• _What is required_
The answer must be an exact copy of the records, with every picture removed.

• _Available data_
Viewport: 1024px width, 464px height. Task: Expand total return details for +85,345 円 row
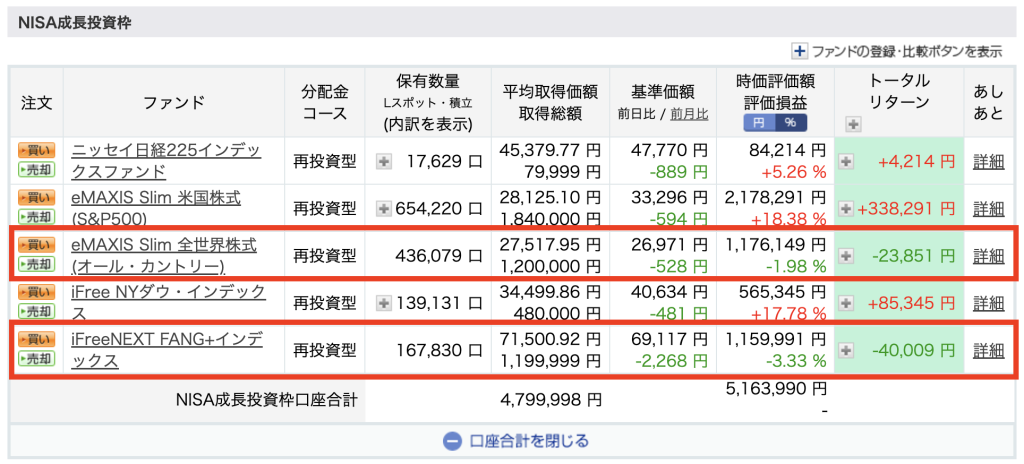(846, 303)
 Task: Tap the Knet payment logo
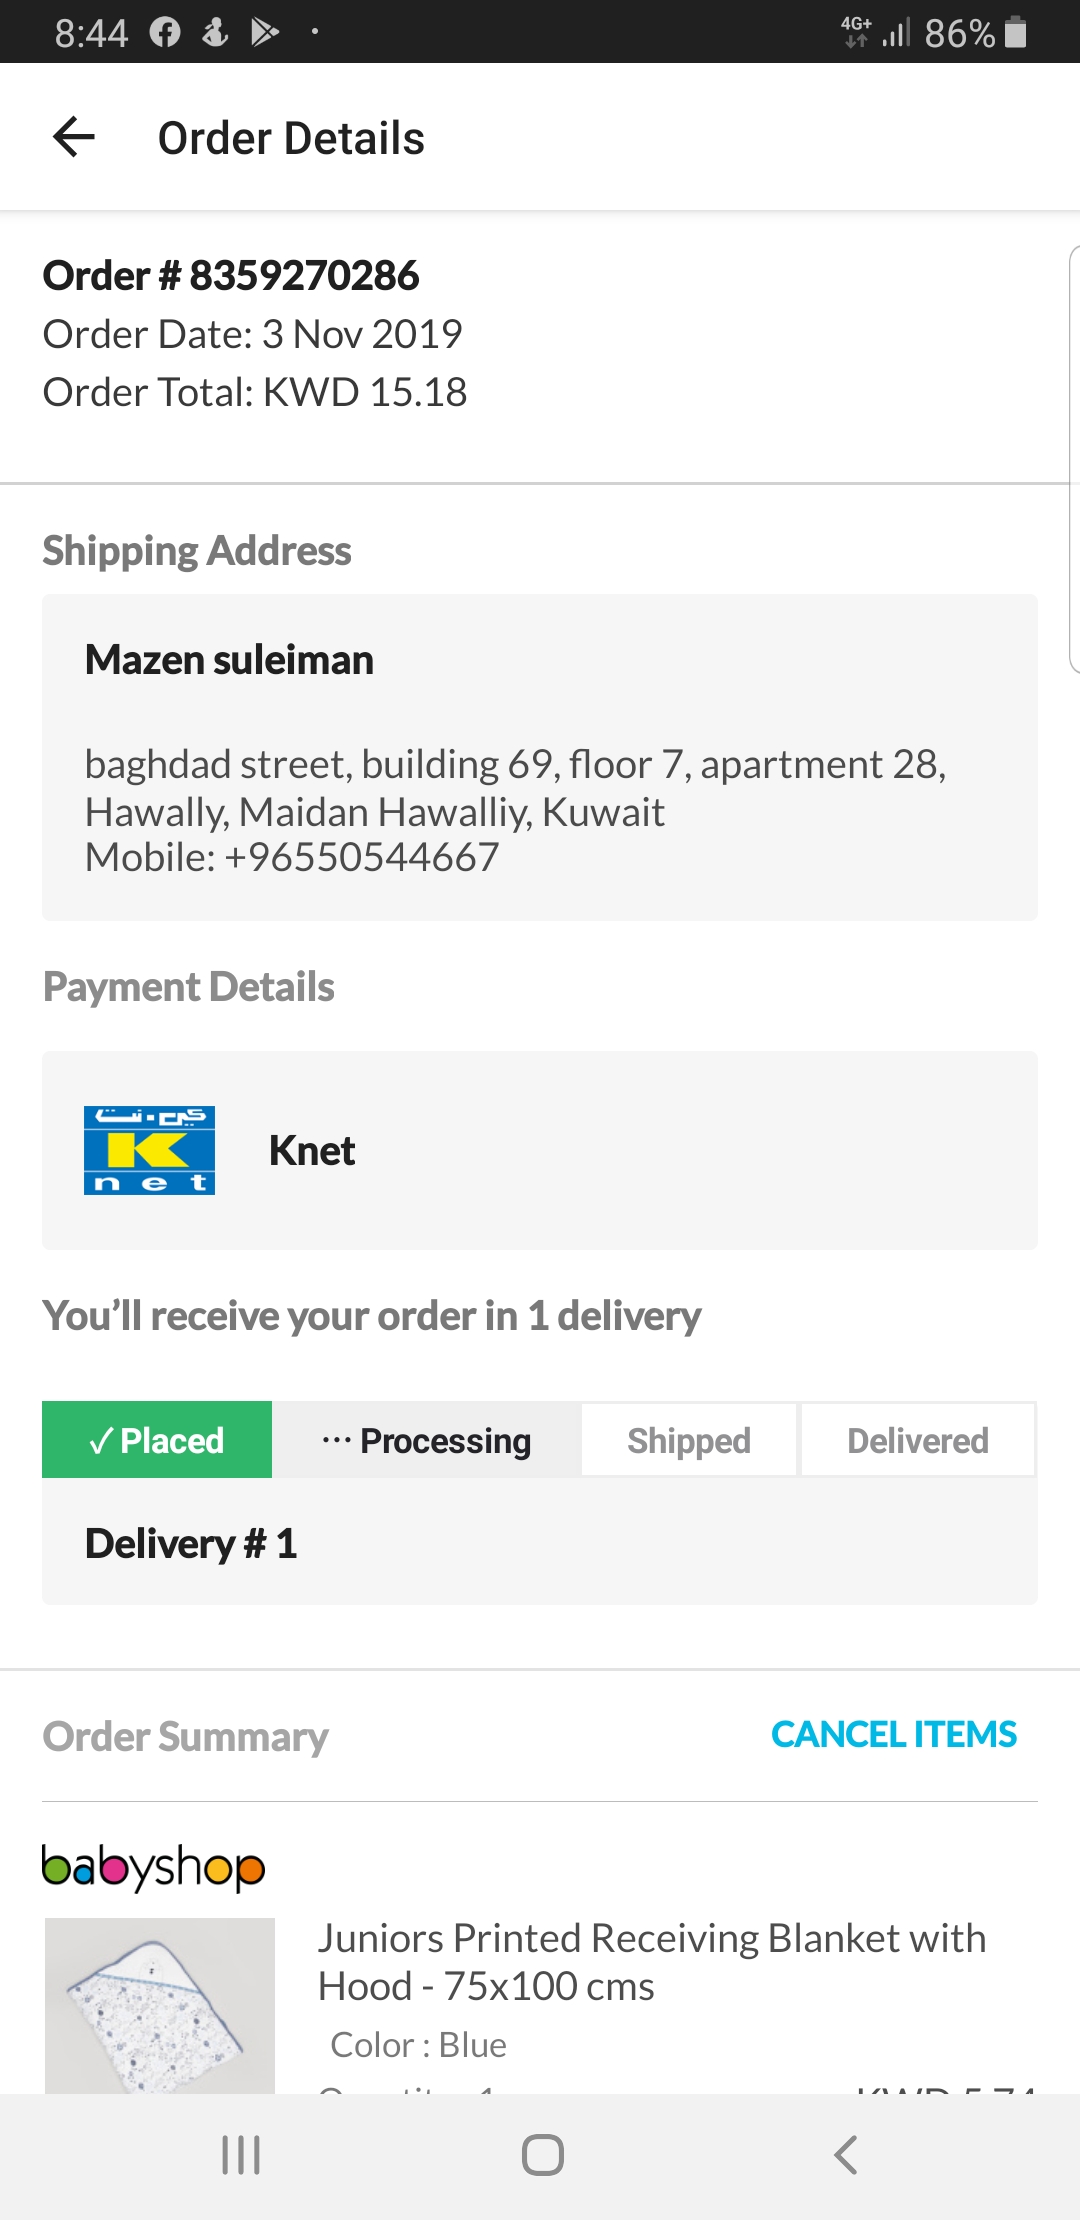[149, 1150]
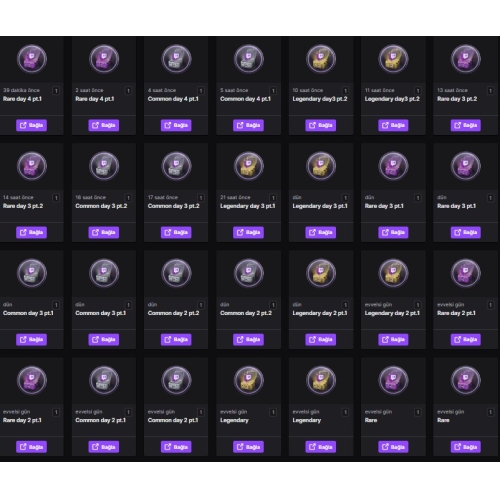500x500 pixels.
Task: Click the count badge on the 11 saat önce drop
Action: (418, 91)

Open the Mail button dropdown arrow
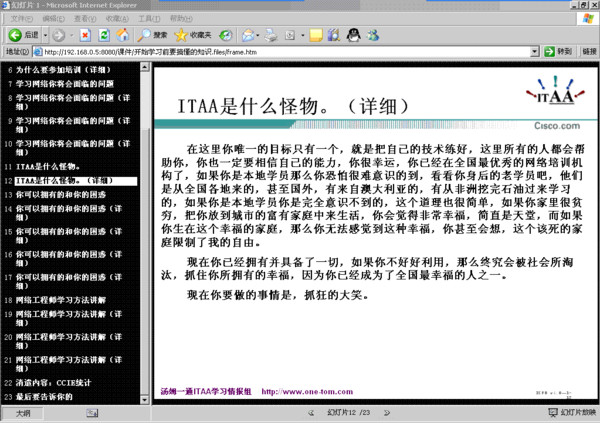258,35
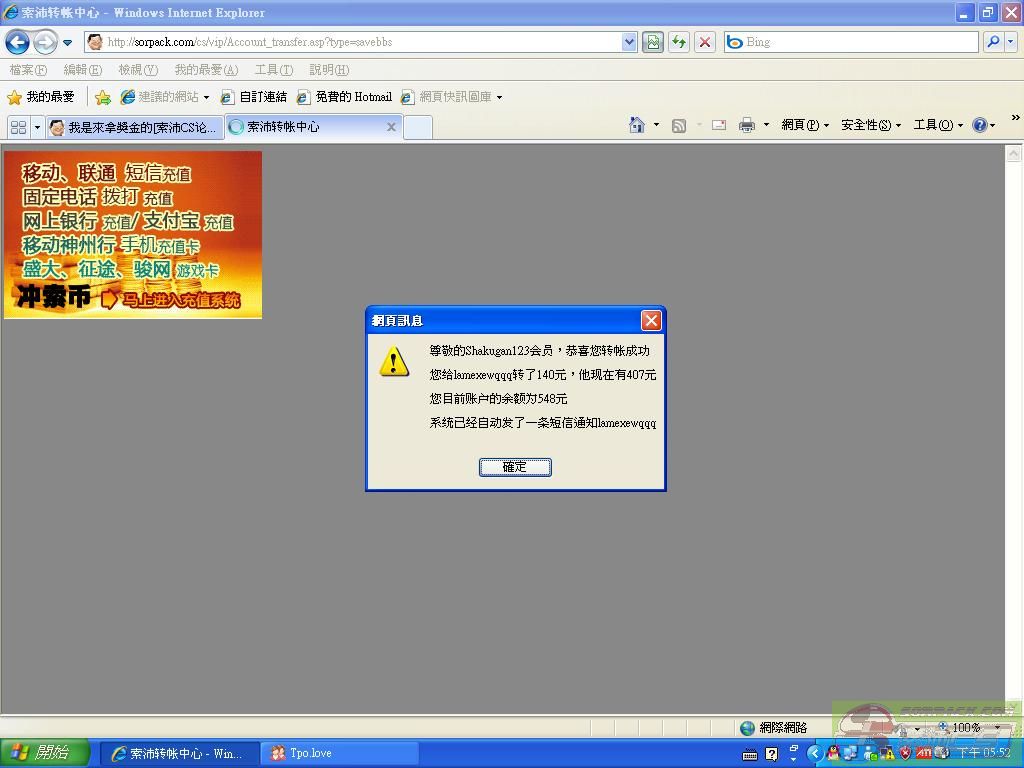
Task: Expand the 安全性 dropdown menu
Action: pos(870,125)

• _Solution to this problem_
Viewport: 1024px width, 464px height. Task: Expand total return details for +85,345 円 row
(846, 303)
 Task: Tap the Knet payment logo
[149, 1150]
500x500 pixels.
Task: Click the count badge on the 11 saat önce drop
Action: (418, 91)

Open the Mail button dropdown arrow
258,35
Task: Expand the 安全性 dropdown menu
Action: pos(870,125)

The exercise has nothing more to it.